I do like predictons like this:
Here is the climate forecast for the next decade; although global
warming will be held in check for a few years, it will come roaring
back to send the mercury rising before 2014.
So any observed slow down, or even reversal, is now further evidence of climate change. See! See! it’s already in our model! Those glaciers you see coming down the Yorkshire Moors are evidence of gorbal worming!
They might even be correct as well.
The new model developed at the Met’s Hadley Centre in Exeter, and
described in the journal Science, predicts that warming will slow
during the next few years but then speed up again, and that at least
half of the years after 2009 will be warmer than 1998, the warmest year
on record.
Hmmm. Now, I’m very much a sceptic on the subject of what we do about climate change, not much of one on its existence (and again, very much one on the likely severity) but I thought this was interesting:
Well, it turns out, according to the NASA GISS database, that 1998 was not even the hottest year of the last century.
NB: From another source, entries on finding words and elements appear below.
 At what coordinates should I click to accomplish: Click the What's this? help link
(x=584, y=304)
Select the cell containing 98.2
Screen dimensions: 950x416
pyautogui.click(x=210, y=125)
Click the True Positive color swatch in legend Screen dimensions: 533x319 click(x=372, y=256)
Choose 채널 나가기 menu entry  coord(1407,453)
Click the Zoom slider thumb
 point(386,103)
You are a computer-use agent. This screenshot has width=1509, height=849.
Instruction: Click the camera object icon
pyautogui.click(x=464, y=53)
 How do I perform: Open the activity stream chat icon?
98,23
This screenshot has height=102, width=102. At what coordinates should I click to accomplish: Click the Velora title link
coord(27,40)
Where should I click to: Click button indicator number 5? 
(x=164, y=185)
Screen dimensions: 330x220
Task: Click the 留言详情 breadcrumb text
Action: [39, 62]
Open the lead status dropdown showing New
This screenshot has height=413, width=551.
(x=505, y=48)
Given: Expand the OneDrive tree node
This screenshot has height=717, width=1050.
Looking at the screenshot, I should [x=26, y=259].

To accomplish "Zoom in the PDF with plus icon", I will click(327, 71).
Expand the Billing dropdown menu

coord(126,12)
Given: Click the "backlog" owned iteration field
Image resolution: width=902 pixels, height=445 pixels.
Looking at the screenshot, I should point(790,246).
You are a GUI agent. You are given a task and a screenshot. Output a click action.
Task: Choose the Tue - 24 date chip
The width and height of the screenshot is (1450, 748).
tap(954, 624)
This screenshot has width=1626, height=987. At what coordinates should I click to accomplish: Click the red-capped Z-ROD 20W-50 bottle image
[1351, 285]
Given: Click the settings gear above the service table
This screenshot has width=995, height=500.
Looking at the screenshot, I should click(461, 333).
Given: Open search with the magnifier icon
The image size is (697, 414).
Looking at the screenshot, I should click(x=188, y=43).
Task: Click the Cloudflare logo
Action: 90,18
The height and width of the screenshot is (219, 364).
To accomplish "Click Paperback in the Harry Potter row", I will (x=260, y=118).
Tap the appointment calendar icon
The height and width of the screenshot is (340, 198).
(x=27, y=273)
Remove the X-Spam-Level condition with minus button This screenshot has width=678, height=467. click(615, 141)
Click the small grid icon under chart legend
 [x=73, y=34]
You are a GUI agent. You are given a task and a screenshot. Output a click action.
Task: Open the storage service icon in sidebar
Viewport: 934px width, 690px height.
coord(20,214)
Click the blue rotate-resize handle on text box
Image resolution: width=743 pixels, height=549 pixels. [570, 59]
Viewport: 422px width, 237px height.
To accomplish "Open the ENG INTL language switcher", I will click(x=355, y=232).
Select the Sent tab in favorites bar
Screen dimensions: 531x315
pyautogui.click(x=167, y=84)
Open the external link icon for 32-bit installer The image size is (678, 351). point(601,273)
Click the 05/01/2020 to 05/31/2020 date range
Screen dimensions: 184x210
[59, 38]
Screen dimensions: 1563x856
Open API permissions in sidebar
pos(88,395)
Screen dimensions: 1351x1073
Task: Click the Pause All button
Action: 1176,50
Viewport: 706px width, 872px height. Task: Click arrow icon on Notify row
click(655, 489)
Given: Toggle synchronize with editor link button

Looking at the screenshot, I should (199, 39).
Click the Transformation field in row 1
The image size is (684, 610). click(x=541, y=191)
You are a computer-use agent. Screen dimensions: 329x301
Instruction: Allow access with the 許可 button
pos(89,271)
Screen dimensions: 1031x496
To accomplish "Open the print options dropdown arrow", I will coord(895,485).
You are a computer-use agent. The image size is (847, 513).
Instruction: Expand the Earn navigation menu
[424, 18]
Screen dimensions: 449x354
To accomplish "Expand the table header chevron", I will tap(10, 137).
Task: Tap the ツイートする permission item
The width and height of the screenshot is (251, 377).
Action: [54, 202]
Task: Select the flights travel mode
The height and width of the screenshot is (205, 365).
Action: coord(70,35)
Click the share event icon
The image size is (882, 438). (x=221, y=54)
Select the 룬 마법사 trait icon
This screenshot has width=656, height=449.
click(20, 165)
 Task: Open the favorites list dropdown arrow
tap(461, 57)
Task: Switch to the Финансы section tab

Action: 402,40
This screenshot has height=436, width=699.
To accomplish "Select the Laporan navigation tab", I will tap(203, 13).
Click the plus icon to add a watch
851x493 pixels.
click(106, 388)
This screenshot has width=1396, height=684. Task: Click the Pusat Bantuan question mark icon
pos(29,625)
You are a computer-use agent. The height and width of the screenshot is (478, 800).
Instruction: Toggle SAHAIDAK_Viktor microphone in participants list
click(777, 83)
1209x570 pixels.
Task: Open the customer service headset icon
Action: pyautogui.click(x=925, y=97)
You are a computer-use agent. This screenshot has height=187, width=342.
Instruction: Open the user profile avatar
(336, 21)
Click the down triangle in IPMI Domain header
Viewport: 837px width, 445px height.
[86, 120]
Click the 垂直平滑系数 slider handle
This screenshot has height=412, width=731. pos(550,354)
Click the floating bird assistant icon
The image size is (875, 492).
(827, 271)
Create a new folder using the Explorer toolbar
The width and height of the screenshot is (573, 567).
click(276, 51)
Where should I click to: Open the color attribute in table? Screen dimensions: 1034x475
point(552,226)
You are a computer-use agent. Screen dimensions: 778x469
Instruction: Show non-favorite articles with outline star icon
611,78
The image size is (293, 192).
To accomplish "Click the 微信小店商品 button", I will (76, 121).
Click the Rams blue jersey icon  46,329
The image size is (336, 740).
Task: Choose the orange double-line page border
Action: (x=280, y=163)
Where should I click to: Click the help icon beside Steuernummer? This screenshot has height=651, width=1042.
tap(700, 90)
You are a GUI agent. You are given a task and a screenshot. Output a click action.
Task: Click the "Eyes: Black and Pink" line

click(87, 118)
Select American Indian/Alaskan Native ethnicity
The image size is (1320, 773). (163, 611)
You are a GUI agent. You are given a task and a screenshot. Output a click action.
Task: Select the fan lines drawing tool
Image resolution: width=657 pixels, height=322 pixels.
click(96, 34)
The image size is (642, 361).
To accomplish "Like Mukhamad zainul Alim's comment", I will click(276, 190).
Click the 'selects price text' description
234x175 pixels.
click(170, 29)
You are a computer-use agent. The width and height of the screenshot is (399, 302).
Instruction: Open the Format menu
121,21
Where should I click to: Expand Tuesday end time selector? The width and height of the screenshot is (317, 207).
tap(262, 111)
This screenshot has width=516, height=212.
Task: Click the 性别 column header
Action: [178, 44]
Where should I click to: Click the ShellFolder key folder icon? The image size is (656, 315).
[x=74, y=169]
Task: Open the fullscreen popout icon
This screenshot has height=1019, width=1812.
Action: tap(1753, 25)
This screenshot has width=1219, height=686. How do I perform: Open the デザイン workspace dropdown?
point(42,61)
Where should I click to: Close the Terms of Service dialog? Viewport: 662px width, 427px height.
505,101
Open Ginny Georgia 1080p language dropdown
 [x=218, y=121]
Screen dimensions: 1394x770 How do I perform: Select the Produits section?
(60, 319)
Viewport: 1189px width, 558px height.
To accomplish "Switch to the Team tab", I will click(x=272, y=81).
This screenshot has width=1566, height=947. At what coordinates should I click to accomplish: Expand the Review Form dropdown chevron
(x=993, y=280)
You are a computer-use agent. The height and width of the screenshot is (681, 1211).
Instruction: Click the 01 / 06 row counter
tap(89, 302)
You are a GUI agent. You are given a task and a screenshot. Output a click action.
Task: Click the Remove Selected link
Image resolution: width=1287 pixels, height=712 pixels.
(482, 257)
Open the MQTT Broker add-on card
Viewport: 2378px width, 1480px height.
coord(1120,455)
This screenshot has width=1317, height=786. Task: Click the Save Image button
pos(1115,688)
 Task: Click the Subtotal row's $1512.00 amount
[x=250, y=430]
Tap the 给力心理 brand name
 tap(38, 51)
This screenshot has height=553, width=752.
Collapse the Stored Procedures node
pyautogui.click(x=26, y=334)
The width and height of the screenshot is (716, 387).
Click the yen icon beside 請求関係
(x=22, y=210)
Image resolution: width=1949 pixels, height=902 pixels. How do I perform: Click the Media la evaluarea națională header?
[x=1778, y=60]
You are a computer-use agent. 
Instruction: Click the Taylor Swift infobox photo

This is because many temperatures from recent decades that appeared to show substantial warming have been revised downwards. Here is how that happened (if you want to skip the story, make sure to look at the numbers at the bottom).
Nope, I’ve no idea whether or why there were those changes: perhaps some reader more up to date with climate models and the like could enlighten me? But if it is indeed true that 1934 was the warmest year of last century (with four of the ten warmest being in that decade, another one in the 20s, one in the 50s), don’t we at least have to change the rhetoric a touch?